Tech titan IBM has unveiled a breakthrough in semiconductor design and process with the development of the world’s first chip announced with 2-nanometer (nm) nanosheet technology.
IBM said the new 2-nm chip technology will help advance the state-of-the-art in the semiconductor industry, addressing the growing demand for increased chip performance and energy efficiency, especially in the era of hybrid cloud, AI, and the Internet of Things.
The US firm said the new chip technology is projected to achieve 45-percent higher performance, or 75 percent lower energy use, than today’s most advanced 7-nm node chips.

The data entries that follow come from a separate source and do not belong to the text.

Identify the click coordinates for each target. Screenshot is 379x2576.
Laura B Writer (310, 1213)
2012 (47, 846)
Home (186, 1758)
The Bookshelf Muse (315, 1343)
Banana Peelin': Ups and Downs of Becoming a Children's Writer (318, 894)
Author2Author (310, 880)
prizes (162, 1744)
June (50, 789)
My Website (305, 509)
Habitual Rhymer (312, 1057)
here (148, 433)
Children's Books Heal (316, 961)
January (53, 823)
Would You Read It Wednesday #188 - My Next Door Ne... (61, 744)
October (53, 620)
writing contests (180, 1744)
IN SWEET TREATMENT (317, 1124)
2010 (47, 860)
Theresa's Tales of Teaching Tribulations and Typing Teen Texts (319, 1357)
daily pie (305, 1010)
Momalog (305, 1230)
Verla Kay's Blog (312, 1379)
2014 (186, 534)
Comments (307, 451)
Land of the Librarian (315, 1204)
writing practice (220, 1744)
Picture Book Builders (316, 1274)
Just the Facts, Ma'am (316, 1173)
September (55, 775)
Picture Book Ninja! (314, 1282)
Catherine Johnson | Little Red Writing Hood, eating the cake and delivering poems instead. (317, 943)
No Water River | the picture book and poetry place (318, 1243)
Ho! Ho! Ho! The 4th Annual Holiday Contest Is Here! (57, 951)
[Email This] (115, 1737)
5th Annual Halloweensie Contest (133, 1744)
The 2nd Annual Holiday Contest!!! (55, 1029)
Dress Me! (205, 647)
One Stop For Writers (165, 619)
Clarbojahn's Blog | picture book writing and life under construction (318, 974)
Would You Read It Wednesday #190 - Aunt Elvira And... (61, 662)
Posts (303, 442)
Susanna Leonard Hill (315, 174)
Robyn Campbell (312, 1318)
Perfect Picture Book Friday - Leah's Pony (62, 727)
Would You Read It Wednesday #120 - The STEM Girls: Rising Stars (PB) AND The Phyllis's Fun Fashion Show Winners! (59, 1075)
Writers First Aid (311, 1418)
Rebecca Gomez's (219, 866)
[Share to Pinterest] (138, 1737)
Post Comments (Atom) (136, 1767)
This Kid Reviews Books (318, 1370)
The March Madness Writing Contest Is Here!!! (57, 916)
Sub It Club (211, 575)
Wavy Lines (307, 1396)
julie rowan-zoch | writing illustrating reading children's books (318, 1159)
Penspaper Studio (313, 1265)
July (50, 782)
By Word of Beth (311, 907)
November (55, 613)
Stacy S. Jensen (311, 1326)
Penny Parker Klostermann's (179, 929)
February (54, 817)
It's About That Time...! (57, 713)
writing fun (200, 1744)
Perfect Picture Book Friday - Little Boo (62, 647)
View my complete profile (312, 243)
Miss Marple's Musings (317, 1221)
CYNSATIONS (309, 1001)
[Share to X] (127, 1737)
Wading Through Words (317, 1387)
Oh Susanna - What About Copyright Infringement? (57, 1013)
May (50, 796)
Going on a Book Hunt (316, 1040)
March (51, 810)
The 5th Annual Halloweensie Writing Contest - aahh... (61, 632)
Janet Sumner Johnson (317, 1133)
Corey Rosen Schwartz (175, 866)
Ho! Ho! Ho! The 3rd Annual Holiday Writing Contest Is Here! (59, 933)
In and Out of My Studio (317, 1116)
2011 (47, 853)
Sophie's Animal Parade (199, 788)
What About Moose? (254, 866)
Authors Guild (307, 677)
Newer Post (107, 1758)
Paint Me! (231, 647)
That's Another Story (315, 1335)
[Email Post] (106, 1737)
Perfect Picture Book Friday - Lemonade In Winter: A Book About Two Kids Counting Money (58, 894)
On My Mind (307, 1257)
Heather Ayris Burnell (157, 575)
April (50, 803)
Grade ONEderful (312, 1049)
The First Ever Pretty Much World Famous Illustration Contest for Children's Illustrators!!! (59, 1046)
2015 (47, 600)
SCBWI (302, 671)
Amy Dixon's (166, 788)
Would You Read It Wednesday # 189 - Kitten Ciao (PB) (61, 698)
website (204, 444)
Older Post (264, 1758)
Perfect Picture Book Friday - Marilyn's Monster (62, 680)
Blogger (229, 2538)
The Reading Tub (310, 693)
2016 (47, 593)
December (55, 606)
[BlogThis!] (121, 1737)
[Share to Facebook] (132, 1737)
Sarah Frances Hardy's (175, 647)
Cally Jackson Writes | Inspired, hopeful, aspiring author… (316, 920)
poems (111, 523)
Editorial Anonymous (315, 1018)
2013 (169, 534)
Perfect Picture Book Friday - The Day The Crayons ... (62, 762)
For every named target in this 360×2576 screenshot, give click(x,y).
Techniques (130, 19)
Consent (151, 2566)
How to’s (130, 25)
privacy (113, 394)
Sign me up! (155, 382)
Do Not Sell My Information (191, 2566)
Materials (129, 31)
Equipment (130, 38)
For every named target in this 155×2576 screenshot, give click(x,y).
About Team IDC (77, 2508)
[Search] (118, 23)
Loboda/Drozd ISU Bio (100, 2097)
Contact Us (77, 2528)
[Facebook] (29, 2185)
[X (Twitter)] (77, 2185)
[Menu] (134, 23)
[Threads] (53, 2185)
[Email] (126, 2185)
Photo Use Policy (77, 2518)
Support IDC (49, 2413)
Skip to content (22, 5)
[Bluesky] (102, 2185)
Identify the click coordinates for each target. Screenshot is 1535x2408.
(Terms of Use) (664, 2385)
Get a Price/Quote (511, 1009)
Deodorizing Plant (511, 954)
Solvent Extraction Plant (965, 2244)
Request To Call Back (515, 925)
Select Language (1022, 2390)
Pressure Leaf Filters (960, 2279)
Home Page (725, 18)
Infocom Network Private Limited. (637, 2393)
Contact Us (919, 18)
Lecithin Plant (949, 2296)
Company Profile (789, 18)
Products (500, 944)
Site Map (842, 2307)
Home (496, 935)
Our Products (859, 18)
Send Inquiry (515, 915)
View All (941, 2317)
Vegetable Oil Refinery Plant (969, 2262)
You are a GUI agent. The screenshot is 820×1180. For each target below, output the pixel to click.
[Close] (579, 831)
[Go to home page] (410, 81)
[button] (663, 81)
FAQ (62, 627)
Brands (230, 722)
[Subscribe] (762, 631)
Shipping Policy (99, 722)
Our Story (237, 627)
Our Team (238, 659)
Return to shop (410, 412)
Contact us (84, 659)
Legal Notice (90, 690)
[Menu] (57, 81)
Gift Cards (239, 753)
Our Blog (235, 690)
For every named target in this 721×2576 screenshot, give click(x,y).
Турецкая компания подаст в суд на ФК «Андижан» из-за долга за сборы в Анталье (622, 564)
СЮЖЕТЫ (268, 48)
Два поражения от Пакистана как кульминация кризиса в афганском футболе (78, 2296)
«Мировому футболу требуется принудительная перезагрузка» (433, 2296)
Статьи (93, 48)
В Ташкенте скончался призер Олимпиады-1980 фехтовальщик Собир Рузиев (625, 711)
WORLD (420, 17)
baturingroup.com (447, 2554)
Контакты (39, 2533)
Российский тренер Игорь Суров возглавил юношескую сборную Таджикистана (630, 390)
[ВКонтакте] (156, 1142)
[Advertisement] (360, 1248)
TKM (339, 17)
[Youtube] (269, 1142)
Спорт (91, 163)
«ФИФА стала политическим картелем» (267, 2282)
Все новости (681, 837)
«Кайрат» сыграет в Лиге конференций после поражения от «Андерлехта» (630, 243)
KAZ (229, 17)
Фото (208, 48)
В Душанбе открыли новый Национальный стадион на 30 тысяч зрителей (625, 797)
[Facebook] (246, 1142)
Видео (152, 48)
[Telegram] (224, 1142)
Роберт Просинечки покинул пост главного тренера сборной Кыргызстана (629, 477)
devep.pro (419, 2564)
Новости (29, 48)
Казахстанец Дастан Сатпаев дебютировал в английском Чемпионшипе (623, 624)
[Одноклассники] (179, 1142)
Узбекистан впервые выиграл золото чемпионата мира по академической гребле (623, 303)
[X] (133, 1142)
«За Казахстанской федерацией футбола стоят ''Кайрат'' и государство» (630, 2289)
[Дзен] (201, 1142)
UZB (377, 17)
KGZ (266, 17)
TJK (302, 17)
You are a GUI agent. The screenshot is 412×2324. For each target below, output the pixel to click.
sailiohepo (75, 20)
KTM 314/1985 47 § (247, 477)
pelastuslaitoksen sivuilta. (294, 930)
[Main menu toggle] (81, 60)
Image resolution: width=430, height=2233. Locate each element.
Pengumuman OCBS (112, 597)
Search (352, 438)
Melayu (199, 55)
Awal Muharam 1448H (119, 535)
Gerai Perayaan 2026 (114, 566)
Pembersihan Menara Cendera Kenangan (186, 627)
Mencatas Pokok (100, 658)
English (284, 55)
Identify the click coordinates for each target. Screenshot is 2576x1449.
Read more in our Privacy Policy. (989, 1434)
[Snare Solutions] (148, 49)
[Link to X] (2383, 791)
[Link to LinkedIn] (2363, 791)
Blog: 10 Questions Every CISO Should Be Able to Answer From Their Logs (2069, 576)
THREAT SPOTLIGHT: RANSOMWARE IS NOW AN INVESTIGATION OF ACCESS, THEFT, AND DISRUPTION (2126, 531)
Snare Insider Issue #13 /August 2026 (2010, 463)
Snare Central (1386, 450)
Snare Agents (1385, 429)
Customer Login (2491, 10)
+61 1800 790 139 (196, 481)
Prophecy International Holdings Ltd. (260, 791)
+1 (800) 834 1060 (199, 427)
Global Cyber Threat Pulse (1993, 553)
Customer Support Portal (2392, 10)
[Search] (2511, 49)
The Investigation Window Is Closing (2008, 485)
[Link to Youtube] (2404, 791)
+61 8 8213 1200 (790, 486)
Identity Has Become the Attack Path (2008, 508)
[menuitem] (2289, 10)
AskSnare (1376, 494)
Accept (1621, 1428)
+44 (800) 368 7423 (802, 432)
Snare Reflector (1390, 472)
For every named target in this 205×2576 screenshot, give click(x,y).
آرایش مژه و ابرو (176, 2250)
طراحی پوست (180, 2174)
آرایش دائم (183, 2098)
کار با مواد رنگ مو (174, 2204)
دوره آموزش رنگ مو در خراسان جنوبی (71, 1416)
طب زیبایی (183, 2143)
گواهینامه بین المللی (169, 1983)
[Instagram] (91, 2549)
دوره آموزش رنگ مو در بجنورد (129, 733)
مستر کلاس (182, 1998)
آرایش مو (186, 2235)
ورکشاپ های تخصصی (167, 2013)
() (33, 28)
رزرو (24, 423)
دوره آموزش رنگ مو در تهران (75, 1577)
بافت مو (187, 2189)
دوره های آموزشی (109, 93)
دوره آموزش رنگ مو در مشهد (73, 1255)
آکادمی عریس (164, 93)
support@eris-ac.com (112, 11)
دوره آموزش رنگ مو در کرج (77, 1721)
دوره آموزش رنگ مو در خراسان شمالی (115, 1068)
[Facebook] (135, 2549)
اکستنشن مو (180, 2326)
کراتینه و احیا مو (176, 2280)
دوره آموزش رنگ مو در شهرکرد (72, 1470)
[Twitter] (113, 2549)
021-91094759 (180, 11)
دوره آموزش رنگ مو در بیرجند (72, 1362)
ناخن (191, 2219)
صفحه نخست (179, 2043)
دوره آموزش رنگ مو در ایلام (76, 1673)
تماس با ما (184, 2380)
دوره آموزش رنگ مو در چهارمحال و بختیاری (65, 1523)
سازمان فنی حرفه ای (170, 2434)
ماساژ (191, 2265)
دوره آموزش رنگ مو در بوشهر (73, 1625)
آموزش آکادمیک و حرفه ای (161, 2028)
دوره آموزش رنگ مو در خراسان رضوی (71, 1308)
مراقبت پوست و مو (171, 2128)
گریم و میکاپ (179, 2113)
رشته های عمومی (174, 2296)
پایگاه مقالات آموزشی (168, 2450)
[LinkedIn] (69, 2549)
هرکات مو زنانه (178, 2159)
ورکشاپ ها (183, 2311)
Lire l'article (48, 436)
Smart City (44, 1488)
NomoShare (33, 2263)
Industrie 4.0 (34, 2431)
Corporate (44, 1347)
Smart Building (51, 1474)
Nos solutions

IBM explained that increasing the number of transistors per chip can make them smaller, faster, more reliable, and more efficient. “Its architecture is an industry first. Developed less than four years after IBM announced its milestone 5-nm design, this latest breakthrough will allow the 2-nm chip to fit up to 50 billion transistors on a chip the size of a fingernail,” it said.
The potential benefits of these advanced 2 nm chips could include:
- Quadrupling cell phone battery life, only requiring users to charge their devices every four days.
- Slashing the carbon footprint of data centers, which account for one percent of global energy use. Changing all of their servers to 2 nm-based processors could potentially reduce that number significantly.
- Drastically speeding up a laptop’s functions, ranging from quicker processing in applications, to assisting in language translation more easily, to faster Internet access.
- Contributing to faster object detection and reaction time in autonomous vehicles like self-driving cars.
“The IBM innovation reflected in this new 2-nm chip is essential to the entire semiconductor and IT industry,” Darío Gil, SVP and director of IBM Research said in a statement.
“It is the product of IBM’s approach of taking on hard tech challenges and a demonstration of how breakthroughs can result from sustained investments and a collaborative R&D ecosystem approach.”
The latest breakthrough was developed at the company’s research lab located at the Albany Nanotech Complex in Albany, New York where IBM scientists work in collaboration with public and private sector partners.
This collaborative approach, according to the company, makes IBM Research Albany a world-leading ecosystem for semiconductor research and creates a strong innovation pipeline, helping to address manufacturing demands and accelerate the growth of the global chip industry.